The collection, which
features cookbooks of churches, women's groups and garden clubs
primarily from Western Massachusetts, was started by then head of
Special Collections and Archives Linda Seidman in 1998. Most of
the collection is a result of private donations from area organizations
and residents who wish to contribute to local history.
As public awareness
of the collection has grown, donations have steadily increased.
Du Bois Library technical archivist Melissa Watterworth said donations
peak in the summer months when people are more likely to attend
tag sales and book fairs.
Charitable cookbook
publication began shortly after the Civil War as a way to aid orphans,
widows and war veterans. Publication grew substantially after World
War I as volunteer networks formalized. In addition, national food-related
companies published small-pamphlet promotional cookbooks and helped
to fund charity cookbooks by advertising in them. The growth in
publications by cooking schools in the early 20th century provided
models for charitable cookbooks to follow.
The collection spans
the period from the late 19th century -- with books such as "Choice
Recipes" by the Ladies of Baldwinville in 1886 and "Tried
and True" by Turners Falls' Ladies of the Unitarian Society
in 1888 -- through 2001 publications like "Star Spangled Recipes"
by the American Legion Auxiliary of Vineyard Haven.
"Our cookbook
collection is a valuable resource for tracing history and heritage
through recipes, menus and food production," Watterworth said.
"Researchers increasingly have been using the collection in
conjunction with family papers, community organization papers and
old business ledgers as a way to compare how ethnic groups adapted
to and influenced local communities."
A wide variety of ethnicities,
including Polish, Russian, French Canadian, Latin American and Jewish
groups, are represented in the collection. Items in the collection
also are used to observe how women participated in carrying on family
and ethnic traditions, Watterworth said.
Some scholars use the
collection alongside business ledgers and account books of general
stores and farmers in order to show who was purchasing goods and
what they were using the items to produce, Watterworth said.
Visiting lecturer
Claire Hopley used the cookbook collection during winter session
in her Continuing Education class, "Writing About Food for
Fun and Reward."
"I took the students
to use the community cookbook collection partly to introduce it
as one of the many food resources in the library," she said.
"The students
wrote a paper that included some element of food history, and older
community cookbooks are a good source of information about what
people really were cooking in years gone by.
"One thing the
students realized from looking at these old books was that old family
recipes can be significant. In writing their paper on a personal
food memory, many wrote about grandmothers' or aunts' recipes that
they wished they had."
The collection
contains many unusual recipes including one for "Longmeadow
Loaf Cake," flavored with nutmeg, brandy and raisins, featured
in "Longmeadow Cookbook," published at an unknown date.
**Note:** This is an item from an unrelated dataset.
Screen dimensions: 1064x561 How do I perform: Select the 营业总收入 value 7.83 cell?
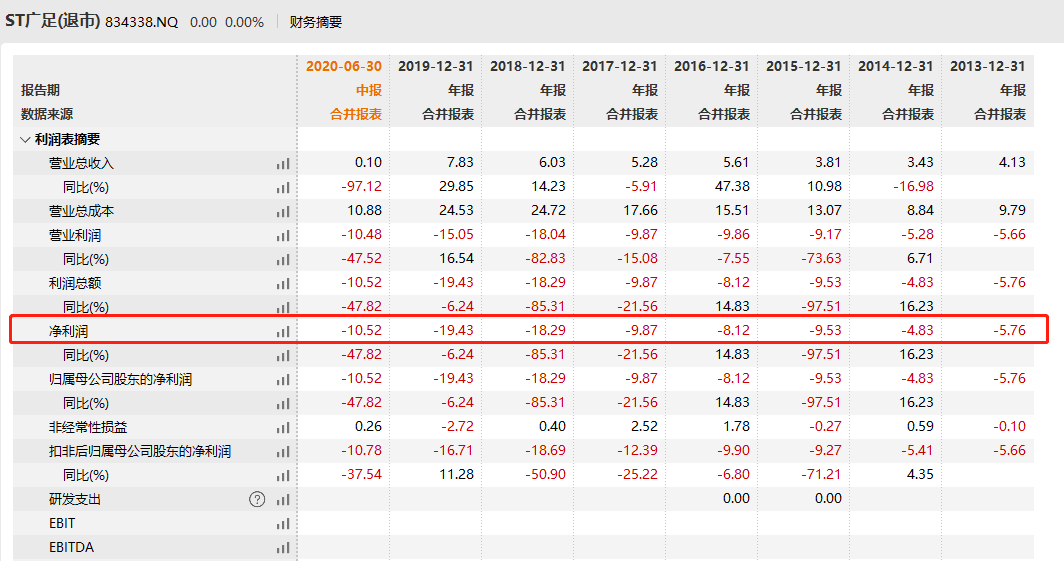[x=460, y=163]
Others include ethnic recipes, such as "Polish Lasagna,"
a layered dish made with cabbage, ground beef, rice, and onions,
featured in a 1970 Holyoke publication by Saint Peters Lutheran
Church entitled "Heirloom Recipes."
Ethnic food ways
are exemplified by a Russian Orthodox recipe for "Kasha,"
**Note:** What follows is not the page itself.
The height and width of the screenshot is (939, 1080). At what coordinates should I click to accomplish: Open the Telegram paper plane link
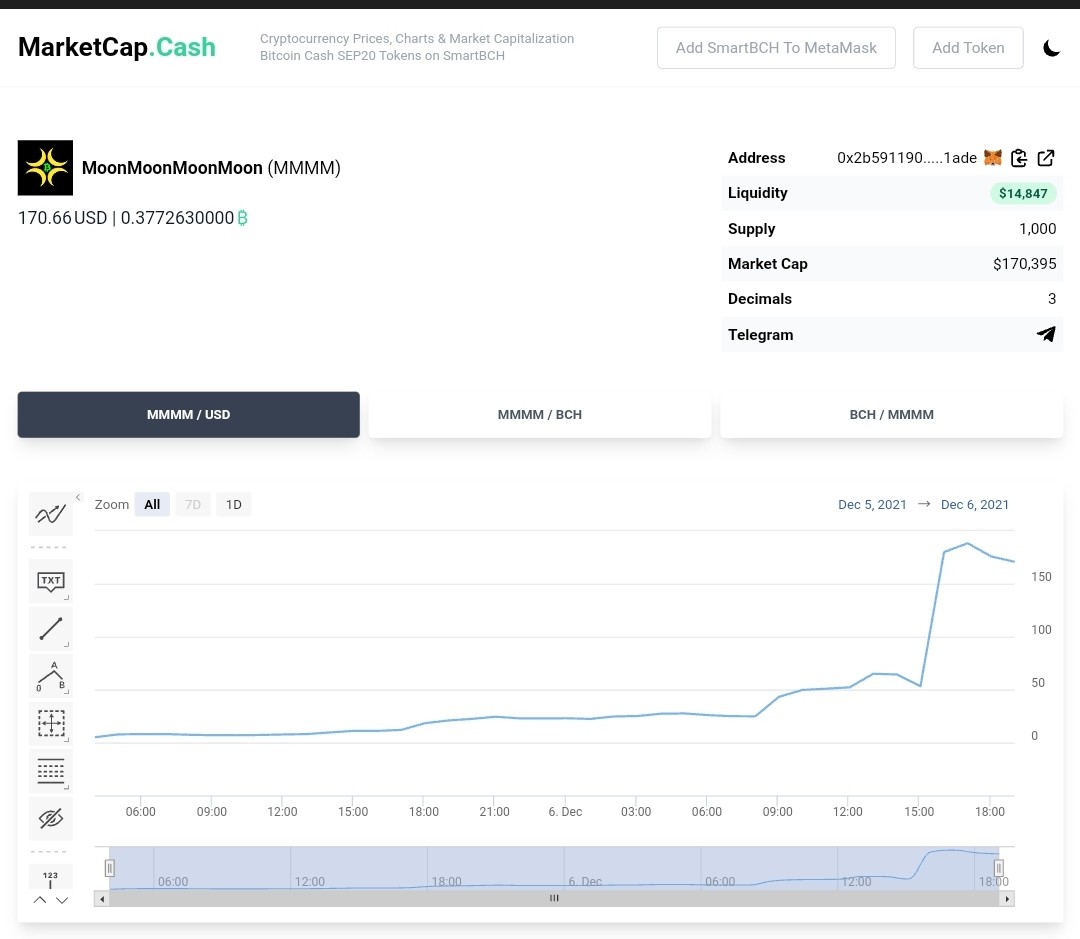1046,334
an Eastern European staple made with buckwheat groats, featured
in a 1975 Springfield publication by the Saints Peter and Paul Russian
Orthodox Church. Local food ways also are preserved, as in a recipe
from Enfield, a town that was claimed by the Quabbin Reservoir project,
for "Poor Man's Pudding," made with rice, eggs, raisins,
sugar, salt and lemon juice.
The books contain much
more than recipes. Many include family histories and original artwork,
most notably a cover drawing by Norman Rockwell, as well as poetry,
short stories, women's advice and early local advertising. One contains
an ad for Manhan's Potato Chip Company of Northampton.
The Regional Community
Cookbooks Collection is not available for browsing by the public;
however, patrons interested in the books for research or recipe
collection can make appointments to view several at a time in Special
Collections and Archives by selecting them in advance from an online
list (www.library.umass.edu/spcoll/ckbk.html).